My notes on Ghost Wife:

1. If you still hadn’t seen the film that pushed me into (temporarily) becoming a sacristan with the thought that my holiness would shield me from a demonic possession, then let this be your nth reminder to watch the Akin ang Walang Diyos episode of Lovingly Yours, Helen: The Movie. I swear I had never seen a scarier exorcism which resulted to a lot of sleepless nights (not even Linda Blair’s twisting head or the contortionist moves of Emily Rose could even come close).

This was also the infamous source of the 80’s urban legend that an evil lamang-lupa fell in love with young superstar Julie Vega while filming that led to a mysterious illness and her eventual demise.

2. I was greatly reminded of that creepy story during this movie’s opening sequence where a shaman (wearing the biggest Buddha beads so you’d know he was mystical) was seemingly whipping a possessed child (was he using a buntot pagi?). But then the girl started screaming at the camera revealing her obvious blue-grayish contact lenses and I just couldn’t stop laughing from thereon. Was it supposed to be scary? This Thai horror flick was definitely no Shutter.

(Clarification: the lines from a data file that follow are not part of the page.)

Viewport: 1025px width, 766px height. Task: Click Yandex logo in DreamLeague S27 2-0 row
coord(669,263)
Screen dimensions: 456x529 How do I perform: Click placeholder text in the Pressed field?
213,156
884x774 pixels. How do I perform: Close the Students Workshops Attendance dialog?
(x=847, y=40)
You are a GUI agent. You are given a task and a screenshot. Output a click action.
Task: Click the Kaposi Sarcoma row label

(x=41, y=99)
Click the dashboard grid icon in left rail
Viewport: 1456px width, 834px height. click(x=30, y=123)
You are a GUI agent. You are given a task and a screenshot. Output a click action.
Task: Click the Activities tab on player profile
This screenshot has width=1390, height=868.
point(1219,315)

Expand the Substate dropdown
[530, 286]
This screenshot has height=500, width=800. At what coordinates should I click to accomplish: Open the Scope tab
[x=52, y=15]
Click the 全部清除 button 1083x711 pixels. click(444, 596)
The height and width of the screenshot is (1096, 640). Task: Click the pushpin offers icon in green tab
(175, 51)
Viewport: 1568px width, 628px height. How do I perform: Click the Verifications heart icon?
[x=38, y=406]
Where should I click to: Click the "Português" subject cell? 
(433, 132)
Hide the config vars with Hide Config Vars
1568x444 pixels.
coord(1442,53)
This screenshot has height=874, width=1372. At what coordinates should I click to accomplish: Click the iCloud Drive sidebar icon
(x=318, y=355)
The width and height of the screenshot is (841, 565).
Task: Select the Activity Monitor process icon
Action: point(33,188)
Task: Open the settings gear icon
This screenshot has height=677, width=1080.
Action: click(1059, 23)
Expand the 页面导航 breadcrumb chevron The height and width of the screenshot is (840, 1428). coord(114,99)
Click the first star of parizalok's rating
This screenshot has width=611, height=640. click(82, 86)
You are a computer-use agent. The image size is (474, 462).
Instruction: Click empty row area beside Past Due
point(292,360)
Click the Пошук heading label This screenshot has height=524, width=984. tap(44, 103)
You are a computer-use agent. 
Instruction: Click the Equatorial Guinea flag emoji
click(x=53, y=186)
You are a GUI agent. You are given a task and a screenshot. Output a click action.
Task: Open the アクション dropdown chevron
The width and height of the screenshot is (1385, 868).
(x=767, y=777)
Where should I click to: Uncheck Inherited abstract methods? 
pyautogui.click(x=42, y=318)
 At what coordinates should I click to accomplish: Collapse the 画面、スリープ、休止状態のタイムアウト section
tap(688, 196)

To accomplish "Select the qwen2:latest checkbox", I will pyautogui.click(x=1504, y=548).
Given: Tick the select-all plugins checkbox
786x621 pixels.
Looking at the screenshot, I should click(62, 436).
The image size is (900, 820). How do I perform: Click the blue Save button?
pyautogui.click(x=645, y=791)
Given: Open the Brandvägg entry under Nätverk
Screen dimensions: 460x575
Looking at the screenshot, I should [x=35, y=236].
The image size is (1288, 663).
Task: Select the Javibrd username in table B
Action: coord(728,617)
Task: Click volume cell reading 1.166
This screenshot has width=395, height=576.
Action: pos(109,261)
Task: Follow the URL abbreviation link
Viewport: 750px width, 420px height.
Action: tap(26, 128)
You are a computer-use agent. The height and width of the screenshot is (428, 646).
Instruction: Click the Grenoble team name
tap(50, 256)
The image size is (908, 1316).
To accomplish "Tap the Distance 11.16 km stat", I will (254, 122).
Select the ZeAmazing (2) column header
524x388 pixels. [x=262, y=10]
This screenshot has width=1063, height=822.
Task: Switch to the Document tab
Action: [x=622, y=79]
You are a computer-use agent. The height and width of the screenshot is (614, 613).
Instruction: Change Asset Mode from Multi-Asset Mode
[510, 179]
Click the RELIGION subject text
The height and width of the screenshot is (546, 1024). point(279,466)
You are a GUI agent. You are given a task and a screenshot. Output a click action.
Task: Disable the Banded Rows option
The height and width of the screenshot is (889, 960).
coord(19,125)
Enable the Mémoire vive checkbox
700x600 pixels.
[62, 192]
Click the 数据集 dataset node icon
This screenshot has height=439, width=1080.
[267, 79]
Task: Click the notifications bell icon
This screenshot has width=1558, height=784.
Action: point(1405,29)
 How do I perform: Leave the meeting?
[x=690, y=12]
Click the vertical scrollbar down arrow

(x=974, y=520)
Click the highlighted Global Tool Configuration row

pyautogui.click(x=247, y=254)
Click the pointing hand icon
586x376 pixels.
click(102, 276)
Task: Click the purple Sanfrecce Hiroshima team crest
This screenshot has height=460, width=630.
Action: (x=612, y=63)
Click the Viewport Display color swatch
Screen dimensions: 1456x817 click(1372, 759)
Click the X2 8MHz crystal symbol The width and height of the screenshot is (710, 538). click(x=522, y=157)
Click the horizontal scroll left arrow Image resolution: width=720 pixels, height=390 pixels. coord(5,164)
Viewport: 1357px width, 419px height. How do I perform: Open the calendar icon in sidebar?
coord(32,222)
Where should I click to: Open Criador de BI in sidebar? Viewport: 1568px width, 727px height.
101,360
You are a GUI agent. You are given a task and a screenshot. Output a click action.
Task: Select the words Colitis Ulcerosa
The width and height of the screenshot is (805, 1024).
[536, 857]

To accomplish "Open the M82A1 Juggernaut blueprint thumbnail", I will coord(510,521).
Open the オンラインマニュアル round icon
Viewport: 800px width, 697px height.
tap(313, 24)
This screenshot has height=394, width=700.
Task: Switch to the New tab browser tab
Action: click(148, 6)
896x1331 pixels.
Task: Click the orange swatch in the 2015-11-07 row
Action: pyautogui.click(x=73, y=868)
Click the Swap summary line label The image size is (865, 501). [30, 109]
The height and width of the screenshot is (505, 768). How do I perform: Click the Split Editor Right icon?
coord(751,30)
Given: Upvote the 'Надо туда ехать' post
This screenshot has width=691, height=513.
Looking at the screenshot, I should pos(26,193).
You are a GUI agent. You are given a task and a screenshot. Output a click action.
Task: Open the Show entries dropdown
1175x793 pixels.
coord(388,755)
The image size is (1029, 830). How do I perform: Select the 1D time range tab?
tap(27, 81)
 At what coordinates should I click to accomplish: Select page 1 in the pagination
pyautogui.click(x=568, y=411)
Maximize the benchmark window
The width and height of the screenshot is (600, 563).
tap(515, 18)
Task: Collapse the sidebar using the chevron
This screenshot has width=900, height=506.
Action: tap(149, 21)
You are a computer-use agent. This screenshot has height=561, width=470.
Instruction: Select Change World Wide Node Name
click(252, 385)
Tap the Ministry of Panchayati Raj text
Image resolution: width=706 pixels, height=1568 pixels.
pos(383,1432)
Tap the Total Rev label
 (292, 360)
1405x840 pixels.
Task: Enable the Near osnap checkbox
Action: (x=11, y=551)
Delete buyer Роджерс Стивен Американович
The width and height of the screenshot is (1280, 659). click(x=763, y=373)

3. Completely off-topic but I found it really cute that the male students still wore short shorts as part of their high school uniform. I remember wanting to wear the khaki pants back in Grade 6 (next to circumcision and hair growing in every part of your body, it was a sign that you were one of the big boys). And now I realized that shorts were just so much more comfy, especially if you were always close to peeing yourself during a Calculus exam. To paraphrase Venus Raj, “I love it because it’s so comfortable to use and it’s very, very flowy.”

4. It was fascinating to see some cultural differences right off the bat. The teens here (who looked like Thai versions of Janella Salvador and Marlo Mortel) were more open to sex. When Thai Janella’s mom learned that her young daughter got pregnant, she took her to an abortion clinic instead of forcing a shotgun on Thai Marlo’s head (“Panagutan mo ang anak kohhh!”). 

One common factor though was that the Thai neighbors also lived for the latest chismis. Nothing wrong with being well-informed.

5. The abortion scene here would put the one in Hinugot sa Langit to shame. The quack doctors looked like they were actually pulling a baby rhinoceros out of the poor girl’s vajayjay. Did it really need that much heaving, and pulling, and grunting?

6. Before the Buddha beads-wearing shaman, Thai Janella’s mom sought the help of a female exorcist who sported heavy bangs and brought a trusty sling bag (what did that contain really? White Flower and a tin can of mints?). She ended up getting attacked by a medicine cart and was never seen again.

7. Speaking of urban legends, this was supposedly a modern day retelling of Nang Nak, the story of a husband who returned to his wife and child not knowing that they had been dead for months. This version was full of the usual horror movie tropes mostly taken from The Eye (the hallway scares, the ghost in the elevator) and none of them were scary.

When the baby was finally revealed as a tiyanak, I was laughing too much in my seat while wishing that Janice de Belen actually made a cameo. Imagine that reunion. Oh my god, ang anak ni Janice!!

8. I really wasn’t sure why dead Thai Janella was mad at her neighbors, except for being chismosa. Did she want them to keep her death a secret? Or was she just as annoyed at their sheer stupidity? After fearing for their lives and believing that their tenement was haunted, they stormed into the landlady’s office and demanded that she get rid of the ghost.

Yes, gusto nilang palayasin ang multo dahil laging nanggugulo. Hey chismosas, a scary ghost would still be much better than a drunk neighbor singing Itchyworms’ Beer for the tenth time at 3 freakin’ AM.